- _Task directions_: Output each line of the material exactly as it stands.
-------- Material for this exercise --------
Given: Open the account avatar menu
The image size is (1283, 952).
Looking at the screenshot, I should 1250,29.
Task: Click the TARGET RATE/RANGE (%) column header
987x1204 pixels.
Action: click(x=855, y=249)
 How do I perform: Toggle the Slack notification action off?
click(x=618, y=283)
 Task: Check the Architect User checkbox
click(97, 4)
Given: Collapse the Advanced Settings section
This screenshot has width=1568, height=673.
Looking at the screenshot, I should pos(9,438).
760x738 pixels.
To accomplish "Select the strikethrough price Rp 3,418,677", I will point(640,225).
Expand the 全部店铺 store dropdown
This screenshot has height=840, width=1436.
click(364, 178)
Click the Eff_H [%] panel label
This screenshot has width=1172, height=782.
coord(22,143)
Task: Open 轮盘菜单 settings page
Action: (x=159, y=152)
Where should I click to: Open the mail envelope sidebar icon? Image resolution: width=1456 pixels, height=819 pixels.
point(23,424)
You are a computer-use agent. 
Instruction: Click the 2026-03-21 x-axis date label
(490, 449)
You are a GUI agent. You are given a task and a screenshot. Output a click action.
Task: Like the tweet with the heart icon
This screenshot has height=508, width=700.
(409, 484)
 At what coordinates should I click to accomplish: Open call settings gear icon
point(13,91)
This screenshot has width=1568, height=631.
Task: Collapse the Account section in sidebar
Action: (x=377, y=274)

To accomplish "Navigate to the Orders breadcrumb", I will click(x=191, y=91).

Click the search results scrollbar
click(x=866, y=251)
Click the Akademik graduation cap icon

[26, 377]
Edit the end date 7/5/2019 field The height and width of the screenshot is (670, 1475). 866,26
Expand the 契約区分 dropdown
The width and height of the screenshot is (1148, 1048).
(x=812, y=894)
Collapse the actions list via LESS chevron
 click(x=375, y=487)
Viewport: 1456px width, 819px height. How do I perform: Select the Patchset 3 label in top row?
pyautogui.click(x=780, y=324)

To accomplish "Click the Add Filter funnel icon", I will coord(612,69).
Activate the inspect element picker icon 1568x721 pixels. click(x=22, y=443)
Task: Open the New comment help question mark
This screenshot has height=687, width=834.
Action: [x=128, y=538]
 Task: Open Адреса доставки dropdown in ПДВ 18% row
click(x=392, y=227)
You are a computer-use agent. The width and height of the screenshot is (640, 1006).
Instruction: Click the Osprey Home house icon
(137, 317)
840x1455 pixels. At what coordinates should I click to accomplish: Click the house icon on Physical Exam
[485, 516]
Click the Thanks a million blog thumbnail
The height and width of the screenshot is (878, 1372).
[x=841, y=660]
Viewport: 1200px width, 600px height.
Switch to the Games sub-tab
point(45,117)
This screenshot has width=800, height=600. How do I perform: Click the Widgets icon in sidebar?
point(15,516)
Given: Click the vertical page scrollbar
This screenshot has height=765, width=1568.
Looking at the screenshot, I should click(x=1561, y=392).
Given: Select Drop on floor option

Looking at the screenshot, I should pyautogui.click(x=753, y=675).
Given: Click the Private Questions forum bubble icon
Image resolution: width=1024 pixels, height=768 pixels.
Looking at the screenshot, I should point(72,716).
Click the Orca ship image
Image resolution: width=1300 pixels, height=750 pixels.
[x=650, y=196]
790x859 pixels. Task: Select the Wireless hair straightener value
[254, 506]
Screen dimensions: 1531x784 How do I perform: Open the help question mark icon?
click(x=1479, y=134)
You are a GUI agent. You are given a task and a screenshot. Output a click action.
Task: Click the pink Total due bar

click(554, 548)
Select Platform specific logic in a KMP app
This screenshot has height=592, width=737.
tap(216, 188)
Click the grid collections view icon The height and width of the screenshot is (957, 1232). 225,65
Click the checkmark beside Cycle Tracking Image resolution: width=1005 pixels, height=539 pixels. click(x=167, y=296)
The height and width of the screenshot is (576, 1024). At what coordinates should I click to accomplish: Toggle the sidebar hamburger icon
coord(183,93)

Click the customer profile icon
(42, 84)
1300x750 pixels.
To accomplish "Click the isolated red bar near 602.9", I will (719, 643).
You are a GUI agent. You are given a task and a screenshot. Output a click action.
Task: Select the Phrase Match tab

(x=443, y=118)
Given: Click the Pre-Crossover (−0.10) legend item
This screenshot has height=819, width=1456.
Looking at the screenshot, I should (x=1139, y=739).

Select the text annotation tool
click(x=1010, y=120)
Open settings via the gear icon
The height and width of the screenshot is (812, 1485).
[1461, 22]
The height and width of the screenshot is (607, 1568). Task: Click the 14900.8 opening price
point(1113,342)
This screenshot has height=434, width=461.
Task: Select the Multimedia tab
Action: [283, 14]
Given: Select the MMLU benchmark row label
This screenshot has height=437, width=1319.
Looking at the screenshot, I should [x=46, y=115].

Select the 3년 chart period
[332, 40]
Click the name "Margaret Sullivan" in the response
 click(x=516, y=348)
--------
- _Answer area_:
Given: Open the account avatar menu
The image size is (1283, 952).
Looking at the screenshot, I should 1250,29.
Task: Click the TARGET RATE/RANGE (%) column header
987x1204 pixels.
Action: click(x=855, y=249)
 How do I perform: Toggle the Slack notification action off?
click(x=618, y=283)
 Task: Check the Architect User checkbox
click(97, 4)
Given: Collapse the Advanced Settings section
This screenshot has width=1568, height=673.
Looking at the screenshot, I should pos(9,438).
760x738 pixels.
To accomplish "Select the strikethrough price Rp 3,418,677", I will point(640,225).
Expand the 全部店铺 store dropdown
This screenshot has height=840, width=1436.
click(364, 178)
Click the Eff_H [%] panel label
This screenshot has width=1172, height=782.
coord(22,143)
Task: Open 轮盘菜单 settings page
Action: (x=159, y=152)
Where should I click to: Open the mail envelope sidebar icon? Image resolution: width=1456 pixels, height=819 pixels.
point(23,424)
You are a computer-use agent. 
Instruction: Click the 2026-03-21 x-axis date label
(490, 449)
You are a GUI agent. You are given a task and a screenshot. Output a click action.
Task: Like the tweet with the heart icon
This screenshot has height=508, width=700.
(409, 484)
 At what coordinates should I click to accomplish: Open call settings gear icon
point(13,91)
This screenshot has width=1568, height=631.
Task: Collapse the Account section in sidebar
Action: (x=377, y=274)

To accomplish "Navigate to the Orders breadcrumb", I will click(x=191, y=91).

Click the search results scrollbar
click(x=866, y=251)
Click the Akademik graduation cap icon

[26, 377]
Edit the end date 7/5/2019 field The height and width of the screenshot is (670, 1475). 866,26
Expand the 契約区分 dropdown
The width and height of the screenshot is (1148, 1048).
(x=812, y=894)
Collapse the actions list via LESS chevron
 click(x=375, y=487)
Viewport: 1456px width, 819px height. How do I perform: Select the Patchset 3 label in top row?
pyautogui.click(x=780, y=324)

To accomplish "Click the Add Filter funnel icon", I will coord(612,69).
Activate the inspect element picker icon 1568x721 pixels. click(x=22, y=443)
Task: Open the New comment help question mark
This screenshot has height=687, width=834.
Action: [x=128, y=538]
 Task: Open Адреса доставки dropdown in ПДВ 18% row
click(x=392, y=227)
You are a computer-use agent. The width and height of the screenshot is (640, 1006).
Instruction: Click the Osprey Home house icon
(137, 317)
840x1455 pixels. At what coordinates should I click to accomplish: Click the house icon on Physical Exam
[485, 516]
Click the Thanks a million blog thumbnail
The height and width of the screenshot is (878, 1372).
[x=841, y=660]
Viewport: 1200px width, 600px height.
Switch to the Games sub-tab
point(45,117)
This screenshot has width=800, height=600. How do I perform: Click the Widgets icon in sidebar?
point(15,516)
Given: Click the vertical page scrollbar
This screenshot has height=765, width=1568.
Looking at the screenshot, I should click(x=1561, y=392).
Given: Select Drop on floor option

Looking at the screenshot, I should pyautogui.click(x=753, y=675).
Given: Click the Private Questions forum bubble icon
Image resolution: width=1024 pixels, height=768 pixels.
Looking at the screenshot, I should point(72,716).
Click the Orca ship image
Image resolution: width=1300 pixels, height=750 pixels.
[x=650, y=196]
790x859 pixels. Task: Select the Wireless hair straightener value
[254, 506]
Screen dimensions: 1531x784 How do I perform: Open the help question mark icon?
click(x=1479, y=134)
You are a GUI agent. You are given a task and a screenshot. Output a click action.
Task: Click the pink Total due bar

click(554, 548)
Select Platform specific logic in a KMP app
This screenshot has height=592, width=737.
tap(216, 188)
Click the grid collections view icon The height and width of the screenshot is (957, 1232). 225,65
Click the checkmark beside Cycle Tracking Image resolution: width=1005 pixels, height=539 pixels. click(x=167, y=296)
The height and width of the screenshot is (576, 1024). At what coordinates should I click to accomplish: Toggle the sidebar hamburger icon
coord(183,93)

Click the customer profile icon
(42, 84)
1300x750 pixels.
To accomplish "Click the isolated red bar near 602.9", I will (719, 643).
You are a GUI agent. You are given a task and a screenshot. Output a click action.
Task: Select the Phrase Match tab

(x=443, y=118)
Given: Click the Pre-Crossover (−0.10) legend item
This screenshot has height=819, width=1456.
Looking at the screenshot, I should (x=1139, y=739).

Select the text annotation tool
click(x=1010, y=120)
Open settings via the gear icon
The height and width of the screenshot is (812, 1485).
[1461, 22]
The height and width of the screenshot is (607, 1568). Task: Click the 14900.8 opening price
point(1113,342)
This screenshot has height=434, width=461.
Task: Select the Multimedia tab
Action: [283, 14]
Given: Select the MMLU benchmark row label
This screenshot has height=437, width=1319.
Looking at the screenshot, I should [x=46, y=115].

Select the 3년 chart period
[332, 40]
Click the name "Margaret Sullivan" in the response
 click(x=516, y=348)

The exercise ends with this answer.